Begin at the line that contains "The image size is (1239, 681)." and repeat every line from there to the end of the records below, inclusive, without adding any other line.

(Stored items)
+ + + +

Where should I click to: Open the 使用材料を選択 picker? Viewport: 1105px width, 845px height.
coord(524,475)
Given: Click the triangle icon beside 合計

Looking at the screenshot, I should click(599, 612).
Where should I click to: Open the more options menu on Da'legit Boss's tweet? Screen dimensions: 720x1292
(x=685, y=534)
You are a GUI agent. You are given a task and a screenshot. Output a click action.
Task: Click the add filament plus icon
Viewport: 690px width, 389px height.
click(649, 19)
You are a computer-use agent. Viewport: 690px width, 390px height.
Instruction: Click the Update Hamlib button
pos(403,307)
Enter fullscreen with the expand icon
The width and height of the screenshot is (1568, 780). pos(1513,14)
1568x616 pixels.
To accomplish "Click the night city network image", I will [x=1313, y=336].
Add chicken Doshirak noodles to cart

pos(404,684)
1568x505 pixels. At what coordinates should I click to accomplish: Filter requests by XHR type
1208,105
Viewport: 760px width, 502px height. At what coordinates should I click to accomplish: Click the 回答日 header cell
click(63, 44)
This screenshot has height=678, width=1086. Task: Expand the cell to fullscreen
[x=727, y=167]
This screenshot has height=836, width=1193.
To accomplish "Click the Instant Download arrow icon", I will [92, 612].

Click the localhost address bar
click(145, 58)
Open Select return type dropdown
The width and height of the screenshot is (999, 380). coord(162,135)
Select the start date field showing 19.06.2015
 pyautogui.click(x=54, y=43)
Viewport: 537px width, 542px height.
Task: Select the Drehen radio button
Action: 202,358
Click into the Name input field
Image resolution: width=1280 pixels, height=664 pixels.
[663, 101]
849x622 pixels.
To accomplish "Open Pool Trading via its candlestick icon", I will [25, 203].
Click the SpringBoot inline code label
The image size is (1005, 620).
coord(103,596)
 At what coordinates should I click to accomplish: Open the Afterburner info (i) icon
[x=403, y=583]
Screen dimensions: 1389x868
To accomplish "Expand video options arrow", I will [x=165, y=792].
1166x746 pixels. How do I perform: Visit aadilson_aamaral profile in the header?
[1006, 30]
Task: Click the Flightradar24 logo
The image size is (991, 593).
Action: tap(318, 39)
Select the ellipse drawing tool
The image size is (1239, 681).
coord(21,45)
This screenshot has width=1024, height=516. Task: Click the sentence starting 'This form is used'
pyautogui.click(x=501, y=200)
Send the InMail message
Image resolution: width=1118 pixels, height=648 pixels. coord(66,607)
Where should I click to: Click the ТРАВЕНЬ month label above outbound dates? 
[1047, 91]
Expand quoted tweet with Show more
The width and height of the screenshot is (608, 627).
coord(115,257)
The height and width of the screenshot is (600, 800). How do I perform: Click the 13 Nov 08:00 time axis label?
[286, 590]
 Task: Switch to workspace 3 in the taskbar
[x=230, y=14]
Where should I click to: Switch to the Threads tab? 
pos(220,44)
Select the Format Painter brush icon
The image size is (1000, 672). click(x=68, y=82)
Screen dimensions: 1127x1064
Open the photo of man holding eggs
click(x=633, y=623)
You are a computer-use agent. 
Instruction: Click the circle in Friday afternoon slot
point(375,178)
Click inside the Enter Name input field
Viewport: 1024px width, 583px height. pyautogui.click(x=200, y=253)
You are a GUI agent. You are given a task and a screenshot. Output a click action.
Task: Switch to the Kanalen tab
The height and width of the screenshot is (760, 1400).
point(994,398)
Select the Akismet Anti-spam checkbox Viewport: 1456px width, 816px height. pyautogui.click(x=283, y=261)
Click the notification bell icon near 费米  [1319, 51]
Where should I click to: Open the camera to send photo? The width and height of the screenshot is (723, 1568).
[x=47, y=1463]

+ + + +

- [Answer section]
The image size is (1239, 681).
coord(21,45)
This screenshot has width=1024, height=516. Task: Click the sentence starting 'This form is used'
pyautogui.click(x=501, y=200)
Send the InMail message
Image resolution: width=1118 pixels, height=648 pixels. coord(66,607)
Where should I click to: Click the ТРАВЕНЬ month label above outbound dates? 
[1047, 91]
Expand quoted tweet with Show more
The width and height of the screenshot is (608, 627).
coord(115,257)
The height and width of the screenshot is (600, 800). How do I perform: Click the 13 Nov 08:00 time axis label?
[286, 590]
 Task: Switch to workspace 3 in the taskbar
[x=230, y=14]
Where should I click to: Switch to the Threads tab? 
pos(220,44)
Select the Format Painter brush icon
The image size is (1000, 672). click(x=68, y=82)
Screen dimensions: 1127x1064
Open the photo of man holding eggs
click(x=633, y=623)
You are a computer-use agent. 
Instruction: Click the circle in Friday afternoon slot
point(375,178)
Click inside the Enter Name input field
Viewport: 1024px width, 583px height. pyautogui.click(x=200, y=253)
You are a GUI agent. You are given a task and a screenshot. Output a click action.
Task: Switch to the Kanalen tab
The height and width of the screenshot is (760, 1400).
point(994,398)
Select the Akismet Anti-spam checkbox Viewport: 1456px width, 816px height. pyautogui.click(x=283, y=261)
Click the notification bell icon near 费米  [1319, 51]
Where should I click to: Open the camera to send photo? The width and height of the screenshot is (723, 1568).
[x=47, y=1463]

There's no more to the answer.